L'industrie minérale? ai-je répété, perplexe, associant à tort l'expression à l'eau minérale, une eau symboliquement pure, bio, écolo qui, dans mon fantasme bucolique, jaillit d'une source fraîche en pleine forêt. Mon fantasme fut de courte durée. Sur le Net, il y avait une industrie minérale en France, une autre à Rabat au Maroc, une autre en Belgique. Conscients que le mot minier avait été noirci au charbon de la controverse, nos amis de la francophonie ont eu l'idée brillante de récurer leur industrie à la laine... minérale, imités en cela, sans imagination aucune, par l'industrie minière québécoise.

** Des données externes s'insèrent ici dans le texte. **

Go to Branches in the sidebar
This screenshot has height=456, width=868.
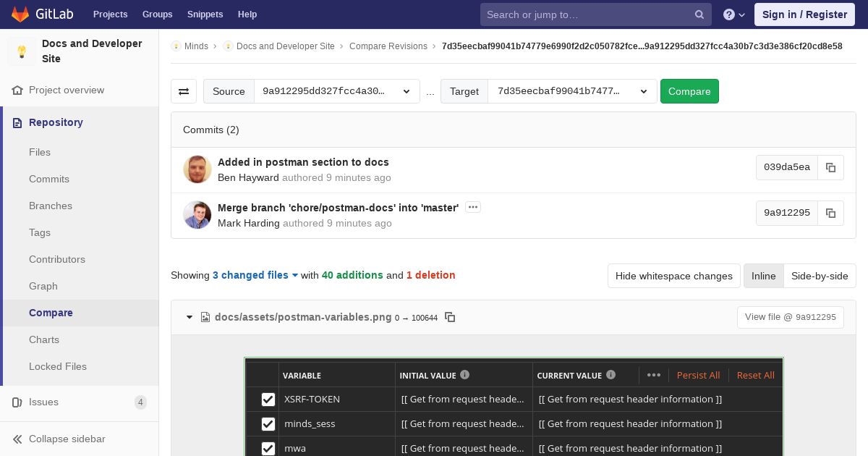tap(51, 206)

Cette découverte, assez sidérante merci, m'a aussitôt inspiré une question. Pour qui nous prennent-ils? Pensent-ils vraiment qu'en javellisant un mot, ils vont éradiquer de notre conscience la suie, la poussière, le bruit insupportable, l'air irrespirable, les ravages sur l'environnement et toute l'abominable pollution que produit l'industrie minérale?

Bien franchement, cette pub racoleuse m'a mise plus en rogne contre l'industrie que Trou Story, un film qui, à trop s'éparpiller, dans l'Histoire et sur le territoire, et à trop vouloir «fesser dans le dash», finit par nous priver d'une objectivité dont nous avons subitement soif.

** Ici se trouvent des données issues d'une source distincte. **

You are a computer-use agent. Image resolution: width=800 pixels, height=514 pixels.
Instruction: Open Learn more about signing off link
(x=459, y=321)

Cela ne veut pas dire que l'industrie minérale peut dormir sur ses roches sexy pour autant. Car dans l'ombre de Trou Story, il y a un autre film qui n'a pas fait beaucoup de bruit, mais qui vaut son pesant d'or. Sous le titre La règle d'or, le documentaire de Nicolas Paquet porte uniquement sur la mine à ciel ouvert d'Osisko, à Malartic.

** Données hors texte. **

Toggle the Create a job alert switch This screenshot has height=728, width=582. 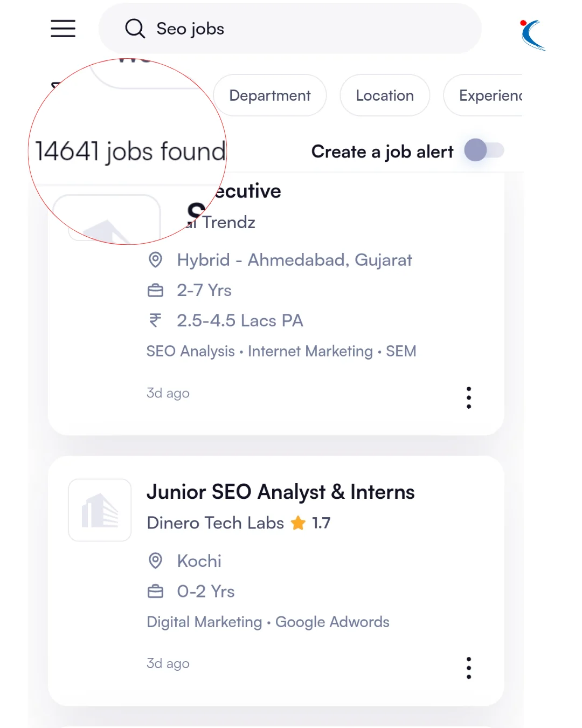pyautogui.click(x=484, y=150)
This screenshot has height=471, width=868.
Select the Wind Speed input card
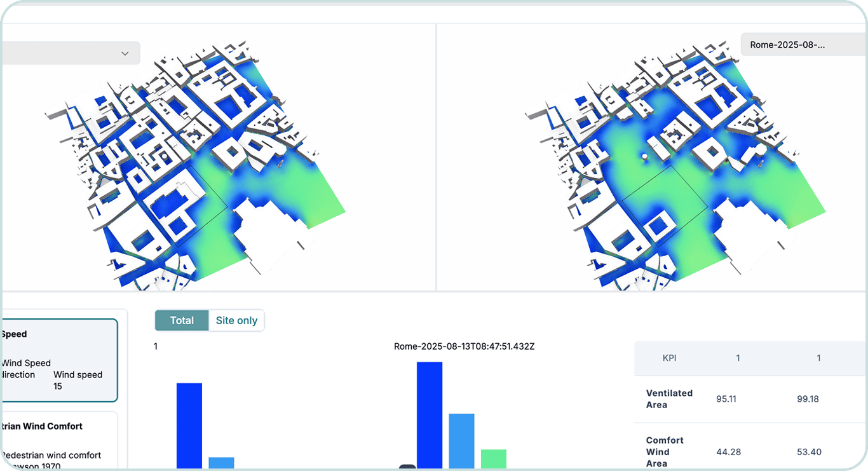pyautogui.click(x=57, y=359)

De l'été 2009 à la fin de l'année 2010, Nicolas Paquet a documenté avec sa caméra le grand déménagement d'un quartier complet qui avait le malheur d'être assis sur de l'or, l'espoir des habitants ravis de voir la prospérité revenir dans leur ville, puis leur tranquille désillusion devant l'augmentation des taxes et des loyers et les ravages de l'exploitation minière sur leur santé.

Son film, qui sera présenté ce soir aux indignés du square Victoria et cet hiver à Télé-Québec, n'est pas un film coup-de-poing et ouvertement militant comme l'est Trou story. C'est un film tout en nuances qui réussit néanmoins à soutirer du maire de Malartic, le plus gros entrepreneur du coin et l'heureux propriétaire d'un rutilant garage Ultramar, une affirmation qui fera époque pour son ironie involontaire. Ici à Malartic, dit le maire, on voit la vie en rose même si tout autour est gris. La vie en rose en effet...

Contrairement à la roche maquillée pour aller danser de la publicité, la roche de Malartic n'est pas sexy. Elle est peut-être payante, mais elle n'a absolument rien de sexy. Prétendre le contraire, c'est prendre les gens pour des imbéciles.